The Framework Laptop 13 with Intel Core Ultra 7 is the most consequential laptop for the industry since the first unibody MacBook — not because of its specs, but because of what it represents. Every component is user-replaceable, from the keyboard bezel to the battery to the mainboard. The four expansion card slots accept USB-C, USB-A, HDMI, DisplayPort, SD card, and storage modules in any combination you need today, and a different combination tomorrow.

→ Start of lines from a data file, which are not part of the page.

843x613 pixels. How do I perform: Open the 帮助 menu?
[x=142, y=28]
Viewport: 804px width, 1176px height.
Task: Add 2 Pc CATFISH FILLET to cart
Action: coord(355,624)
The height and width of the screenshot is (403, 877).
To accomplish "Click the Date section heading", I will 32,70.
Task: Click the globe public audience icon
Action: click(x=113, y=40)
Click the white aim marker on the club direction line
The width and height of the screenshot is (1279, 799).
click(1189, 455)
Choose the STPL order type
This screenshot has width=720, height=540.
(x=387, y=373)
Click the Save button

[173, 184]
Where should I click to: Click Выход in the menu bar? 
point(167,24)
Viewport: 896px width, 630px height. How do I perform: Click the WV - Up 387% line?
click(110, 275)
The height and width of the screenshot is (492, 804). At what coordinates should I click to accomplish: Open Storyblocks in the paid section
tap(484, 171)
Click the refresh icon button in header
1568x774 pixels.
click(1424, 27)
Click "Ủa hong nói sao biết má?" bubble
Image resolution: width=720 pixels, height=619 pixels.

Performance is mainstream-competitive: Core Ultra 7 165H handles office work, coding, and creative tasks at parity with comparably priced competitors. The 13.5-inch display is a 2256 × 1504 IPS panel at a 3:2 aspect ratio, which provides noticeably more vertical screen space than 16:9 counterparts — a genuine productivity advantage when reading documents or coding.
Framework’s approach means you never throw this laptop away because the battery degraded or a port stopped working — you order the part, watch a 5-minute video, and fix it yourself. It ships from a smaller company with real repair documentation, and if that matters to you as much as frame rates, this is the machine you’ve been waiting for.
| Display | 13.5" 2256 × 1504 IPS, 60Hz, 400-nit, 100% sRGB, 3:2 aspect ratio |
|---|---|
| Processor | Intel Core Ultra 7 165H (16 cores, up to 4.8 GHz, Intel Arc iGPU) |
| Memory | 32 GB DDR5-5600 (upgradeable) |
| Storage | 1 TB PCIe 4.0 NVMe (upgradeable) |
| Battery | 61 Wh — up to 12 hrs light use; 60W USB-C adapter |
| Connectivity | 4× expansion card slots (USB-C / USB-A / HDMI / SD / storage), Wi-Fi 6E, Bluetooth 5.3 |
| Weight | 2.87 lbs (1.3 kg) |
| Dimensions | 11.67 × 9.06 × 0.63 in |
| Right-to-repair | Full schematics published; iFixit repairability score 10/10 |
| In the box | Framework Laptop, 60W USB-C Adapter, USB-C cable, 4 chosen expansion cards |





Noah Greene –
The Framework is the right laptop for people who value ownership. I’ve swapped the expansion cards twice, upgraded the RAM once, and replaced the keyboard (spilled coffee) in 20 minutes with a flathead screwdriver and parts from the Framework marketplace. No other laptop in 2026 lets you do that. Performance is competitive with comparably priced Windows ultrabooks.
Lily Chen –
Excellent laptop with a genuinely differentiated proposition. The 3:2 aspect ratio is noticeably better for productivity than 16:9. Minor notes: the fan can spin up during light browser use occasionally, and the display is 60Hz only. Neither is a dealbreaker but worth knowing before purchase.